DOCUMENT TEXT
──────────
On Aug. 14, 1936, Franklin Delano Roosevelt took the Amphitheater stage to give his famous “I Hate War” speech at Chautauqua Institution.
At 10:45 a.m. Monday in the same venue — 80 years and a day later — author Phil Klay will discuss war and its multifaceted meanings in the modern world.
“I’ll do my best, but I don’t think my speech will be as historic,” Klay said.
Klay is the author of the National Book Award-winning Redeployment, a collection of short stories inspired by his time serving in the Marines. He’s returning to the grounds after receiving The 2015 Chautauqua Prize last year, and his lecture will open Chautauqua’s Week Eight discussions on “War and Its Warriors: Contemporary Voices.”
Klay said his talk is inspired by the reflections he’s had about his service in Iraq. He lived near a medical hospital when he was there in 2007, and he said the conversations he had with the medical staff made him think about the broader context of the American way of warfare.
“We have a distinct relationship in the country to how we do war, which is related to the nature of the country and the things that make our country the way it is,” Klay said.
As he’s gotten older and had more time to think about his experience, Klay said his own relationship to war stories has changed.
“The things that I thought were the most important aspects of what I saw, or the things I saw in war that I thought were worthiest of being heralded — I realized that maybe I’d been looking at them in the wrong way,” Klay said.
Those reflections have given him a way to think about how the American military is structured around a set of morals and values.
Klay said planning for his lecture made him think about the historical context of Chautauqua Institution, a place that was rising to prominence after the end of the Civil War.
That led him to revisit the work of the German-American philosopher Franz Lieber, author of the Lieber Code. The Lieber Code set out laws of warfare and was issued by Abraham Lincoln during the Civil War, Klay said, and laid the foundations for the Geneva Conventions.
Lieber also gave a series of lectures where he discussed the effect war has on national character, a theme Klay said is still relevant.
“I think that’s another reason that it’s important to talk about war: We actively shape the moral effect of what that war will have on us as a country,” Klay said.
Current events have also made Klay think about how the nation talks about war, he said.
──────────
Collected data entries
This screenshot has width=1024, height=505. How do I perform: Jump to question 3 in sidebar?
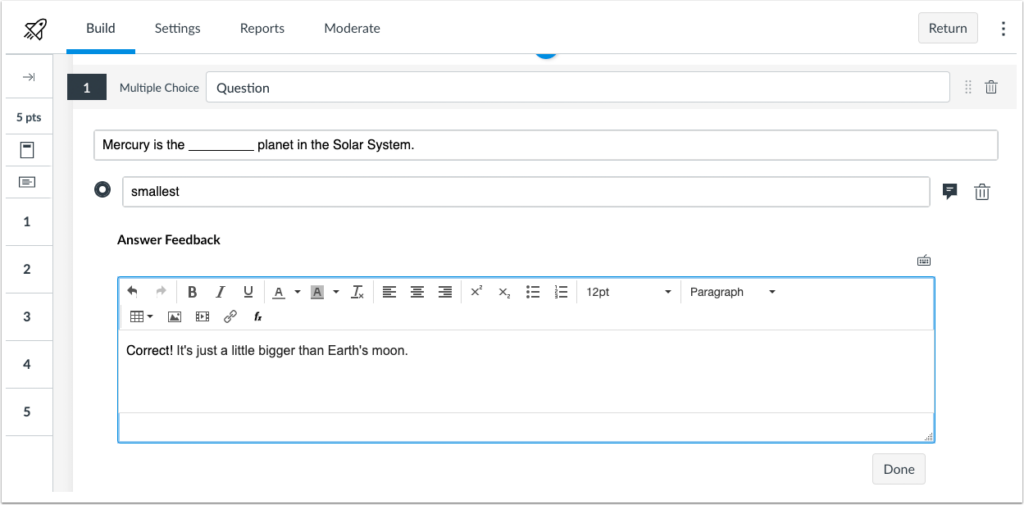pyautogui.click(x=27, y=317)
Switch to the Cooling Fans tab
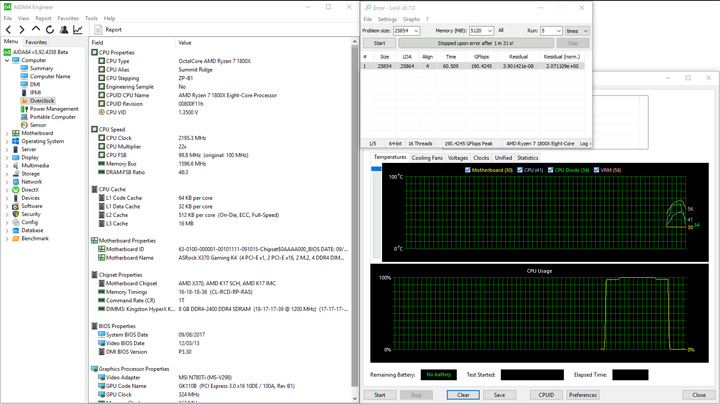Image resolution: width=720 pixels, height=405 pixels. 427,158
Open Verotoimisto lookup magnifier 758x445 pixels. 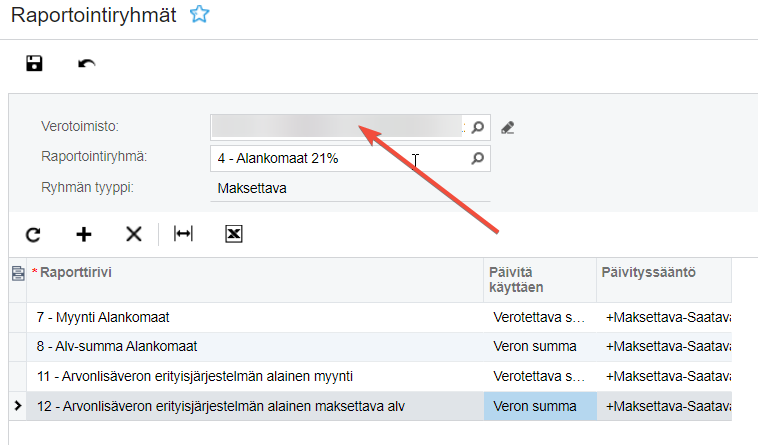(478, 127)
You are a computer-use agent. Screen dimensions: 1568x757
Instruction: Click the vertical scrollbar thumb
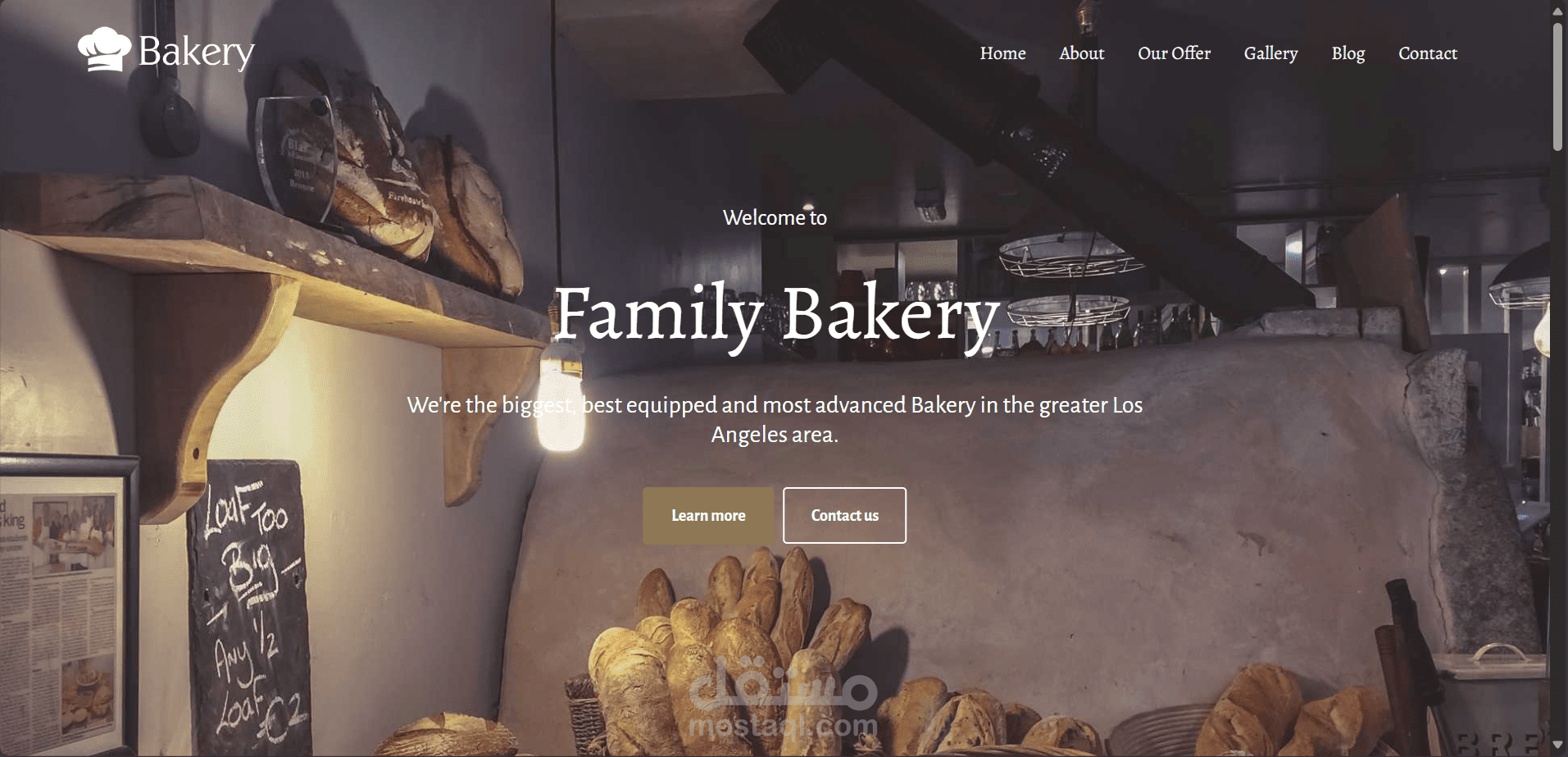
──────────
ACTION ITEM A
From the article on Phil Klay's Chautauqua lecture, repeat the passage starting at "As he’s gotten" and ending at "morals and values.".
ACTION ITEM B
Condense the paragraph of the article on Phil Klay's Chautauqua lecture that begins "Klay is the author of" into a short bulleted list that keeps its main facts.
ACTION ITEM C
Resume the article on Phil Klay's Chautauqua lecture, continuing after its final sentence.

RESULT A
As he’s gotten older and had more time to think about his experience, Klay said his own relationship to war stories has changed.
“The things that I thought were the most important aspects of what I saw, or the things I saw in war that I thought were worthiest of being heralded — I realized that maybe I’d been looking at them in the wrong way,” Klay said.
Those reflections have given him a way to think about how the American military is structured around a set of morals and values.

RESULT B
- Klay wrote Redeployment, a National Book Award-winning short story collection inspired by his service in the Marines.
- He is returning to the grounds after receiving The 2015 Chautauqua Prize last year.
- His lecture will open Chautauqua's Week Eight discussions on "War and Its Warriors: Contemporary Voices."

RESULT C
When looking at the current presidential election and the way war is discussed now, Klay said, there are promises being made to the American public that show “we are so distanced from the true nature of how wars are waged that it’s actually very dangerous.”
“Honestly, some of the discussion that you get about war when you turn on cable news would be embarrassing coming from a relatively well-informed third-grader,” Klay said.
It’s one’s responsibility as a citizen to think about and try to understand war, even if it is unfamiliar or uncomfortable, Klay said.
“If we have a shallow understanding of war, if our attention is only fixed when there’s a dramatic moment of violence — without any understanding of the principles and strategies shaping how we view young men and women’s lives overseas — we, as a country, are not going to be capable stewards of our nation’s military,” Klay said.
Klay said Americans can’t avoid thinking seriously about war because it is a moral obligation. However, it doesn’t mean one has to be pro-war or anti-war, he said.
“It does mean that we must think about this in a deeper way than certainly I think we’re doing currently,” Klay said. “Not just understanding how the military works, but how it’s meant to function in concert with the principles and the values that actually go back to our founding.”
Those principles and values are an “ultimate source of strength” for the United States, Klay said, and understanding them in terms of the military and America as a republic is “essential.”
Klay said he hopes the audience will come away with a better sense of their relationship as American citizens to the values of warfare, as well as a willingness to seek out a deeper understanding of war.
“That commitment needs to be reconfirmed with every generation,” Klay said.